■ Provided data
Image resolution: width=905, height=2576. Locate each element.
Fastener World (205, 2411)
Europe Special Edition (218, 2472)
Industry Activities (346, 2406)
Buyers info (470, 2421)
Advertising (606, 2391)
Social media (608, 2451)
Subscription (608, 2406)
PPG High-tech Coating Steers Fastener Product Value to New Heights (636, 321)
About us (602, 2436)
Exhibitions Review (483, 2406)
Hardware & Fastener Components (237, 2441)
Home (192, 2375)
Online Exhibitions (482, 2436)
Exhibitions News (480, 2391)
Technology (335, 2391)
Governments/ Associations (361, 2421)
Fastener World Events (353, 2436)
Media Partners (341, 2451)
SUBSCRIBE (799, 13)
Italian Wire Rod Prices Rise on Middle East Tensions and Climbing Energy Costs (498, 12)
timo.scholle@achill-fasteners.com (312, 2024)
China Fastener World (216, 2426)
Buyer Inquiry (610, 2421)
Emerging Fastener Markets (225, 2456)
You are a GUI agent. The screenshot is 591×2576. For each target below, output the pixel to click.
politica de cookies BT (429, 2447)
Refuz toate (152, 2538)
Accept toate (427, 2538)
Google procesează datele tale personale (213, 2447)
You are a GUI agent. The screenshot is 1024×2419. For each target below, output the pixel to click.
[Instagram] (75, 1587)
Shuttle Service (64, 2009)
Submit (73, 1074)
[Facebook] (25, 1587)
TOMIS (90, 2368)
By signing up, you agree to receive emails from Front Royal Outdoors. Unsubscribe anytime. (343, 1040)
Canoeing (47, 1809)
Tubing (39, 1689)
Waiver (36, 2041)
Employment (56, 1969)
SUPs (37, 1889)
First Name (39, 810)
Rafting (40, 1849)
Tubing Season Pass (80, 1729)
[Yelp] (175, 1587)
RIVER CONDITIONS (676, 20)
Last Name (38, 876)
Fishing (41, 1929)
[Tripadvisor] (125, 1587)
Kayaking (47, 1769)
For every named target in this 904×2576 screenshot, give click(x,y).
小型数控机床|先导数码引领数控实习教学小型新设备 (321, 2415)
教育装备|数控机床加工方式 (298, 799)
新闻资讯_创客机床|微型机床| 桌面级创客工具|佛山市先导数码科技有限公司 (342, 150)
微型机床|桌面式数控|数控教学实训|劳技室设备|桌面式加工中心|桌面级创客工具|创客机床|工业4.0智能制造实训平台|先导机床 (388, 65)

■ About this task
Scan the data above. Return every line with "agent" in it.

■ Response to the task
You are a GUI agent. The screenshot is 591×2576. For each target below, output the pixel to click.
You are a GUI agent. The screenshot is 1024×2419. For each target below, output the pixel to click.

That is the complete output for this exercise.